#### [What the task requires]
Check the data underneath for lines holding the word "computer", and state only how many you find.

[Screenshot grounding data]

▼

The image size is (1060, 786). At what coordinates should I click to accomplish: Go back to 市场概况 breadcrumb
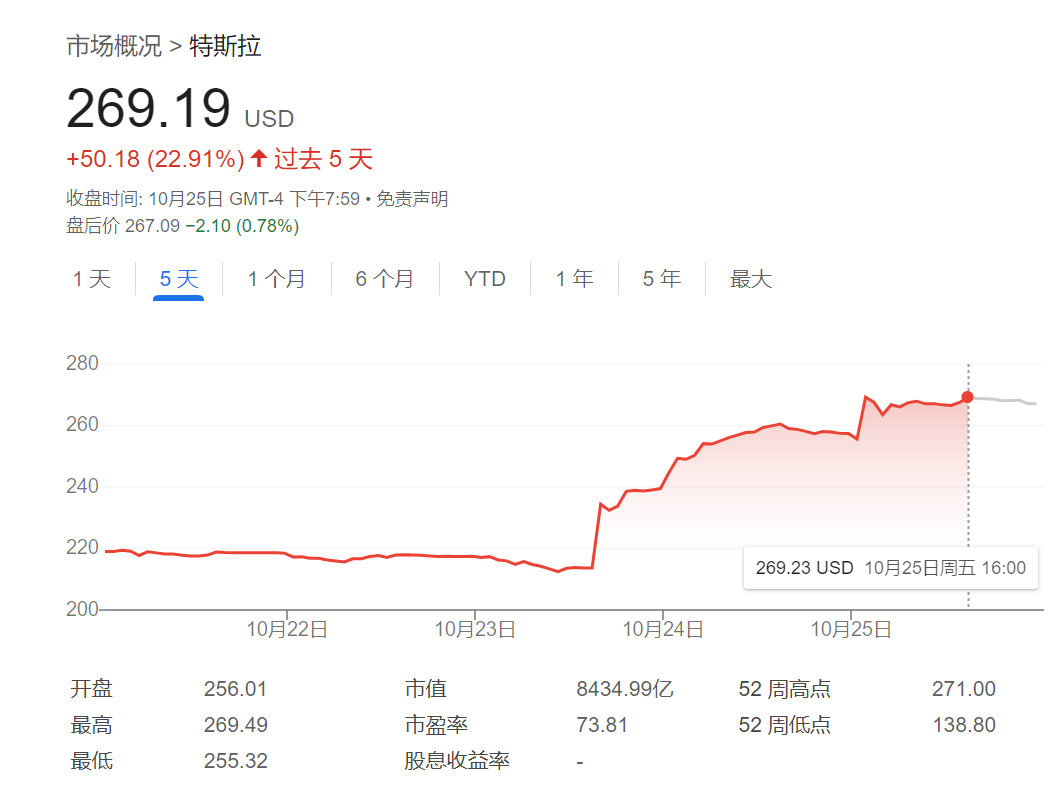click(x=113, y=46)
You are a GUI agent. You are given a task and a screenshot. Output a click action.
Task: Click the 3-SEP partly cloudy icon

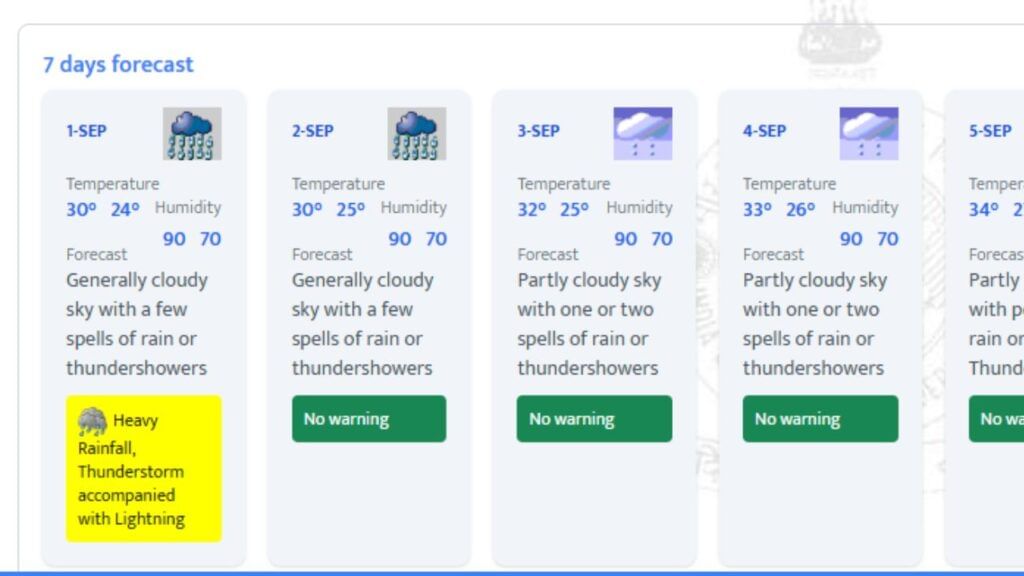point(643,134)
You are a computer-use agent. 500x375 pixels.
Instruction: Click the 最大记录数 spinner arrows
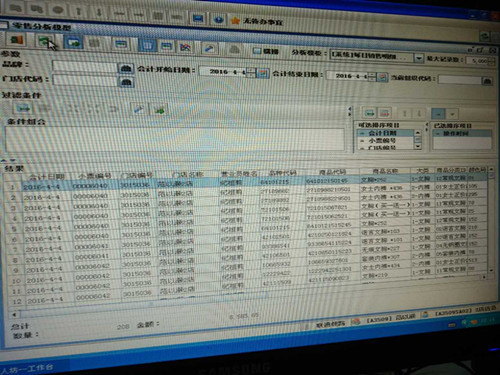click(491, 61)
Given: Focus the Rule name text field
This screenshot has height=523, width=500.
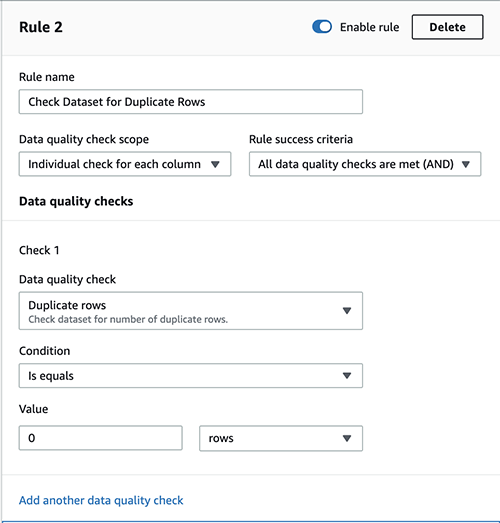Looking at the screenshot, I should click(x=191, y=102).
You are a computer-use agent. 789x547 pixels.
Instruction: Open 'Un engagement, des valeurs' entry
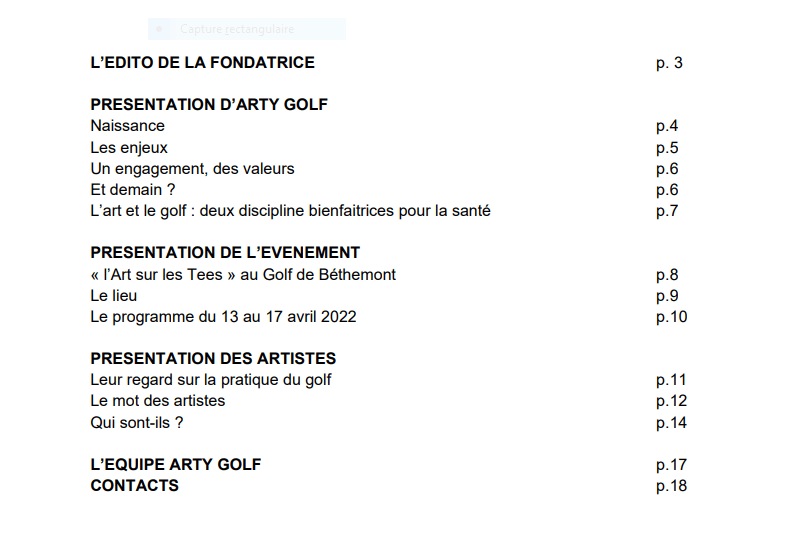192,169
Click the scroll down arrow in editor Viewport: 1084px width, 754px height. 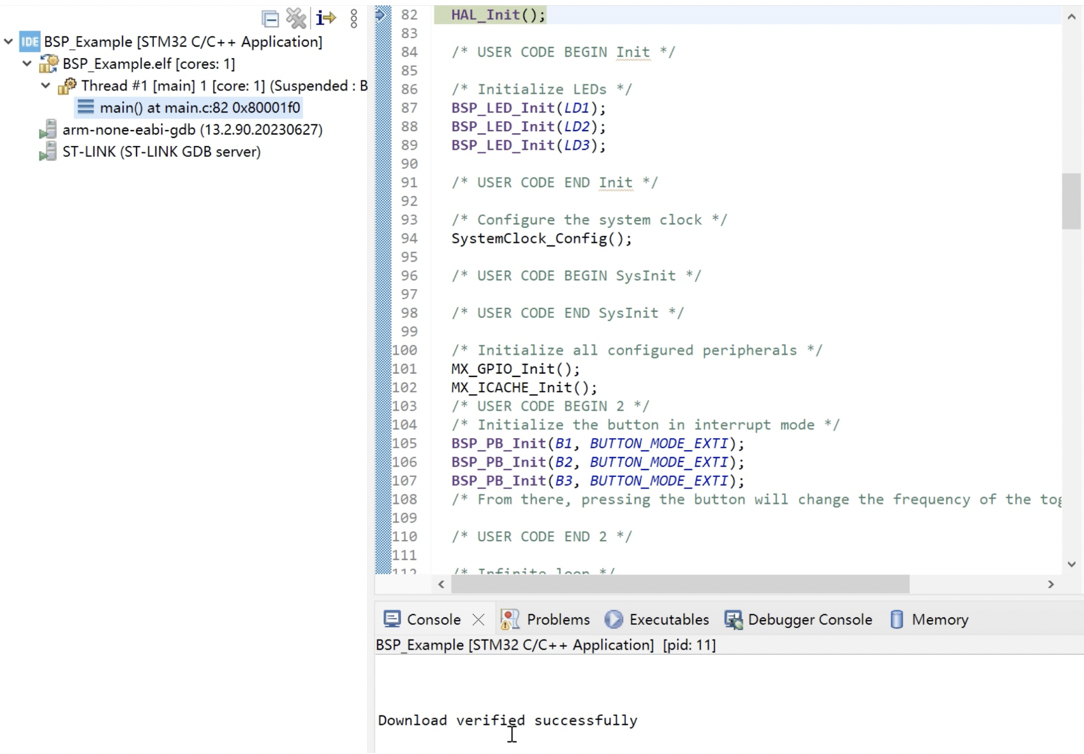click(1071, 564)
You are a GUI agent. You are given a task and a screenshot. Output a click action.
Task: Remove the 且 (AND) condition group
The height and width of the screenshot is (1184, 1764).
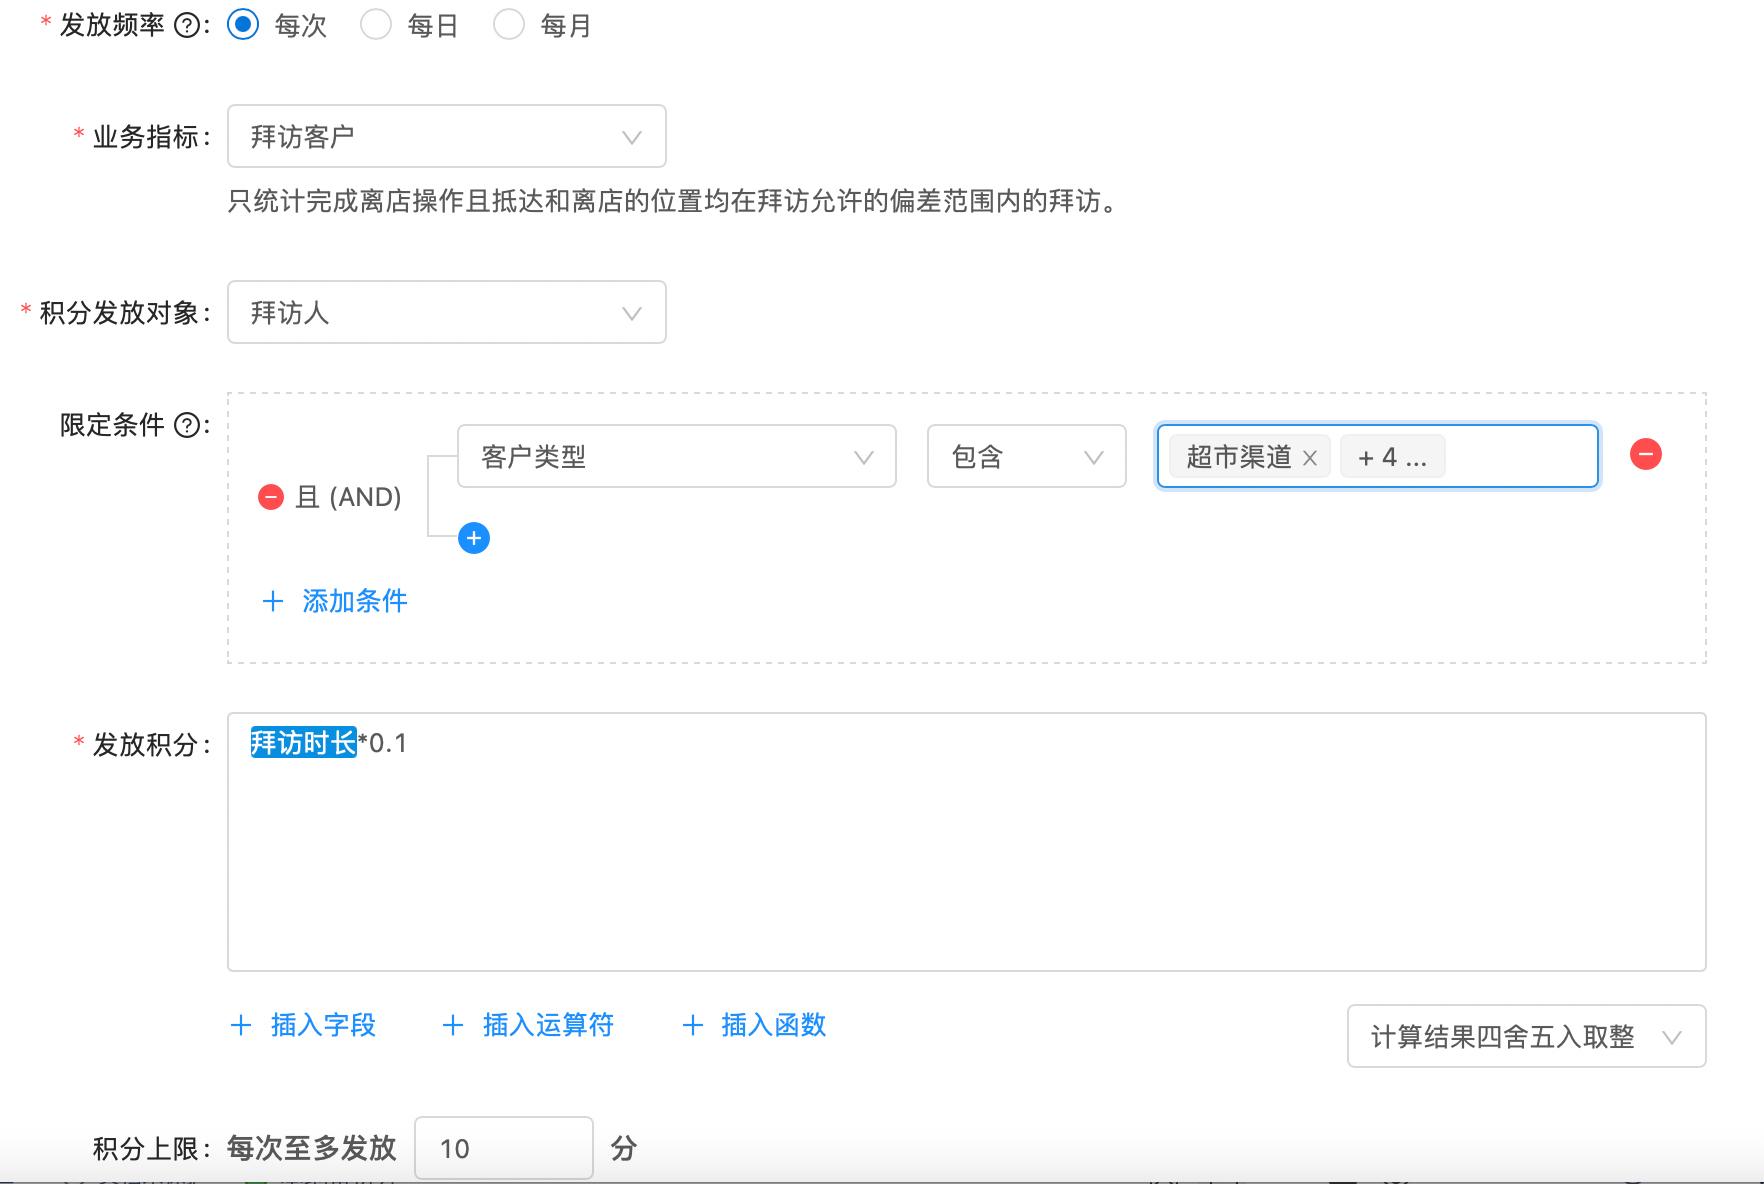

▲

#### [Result below]
2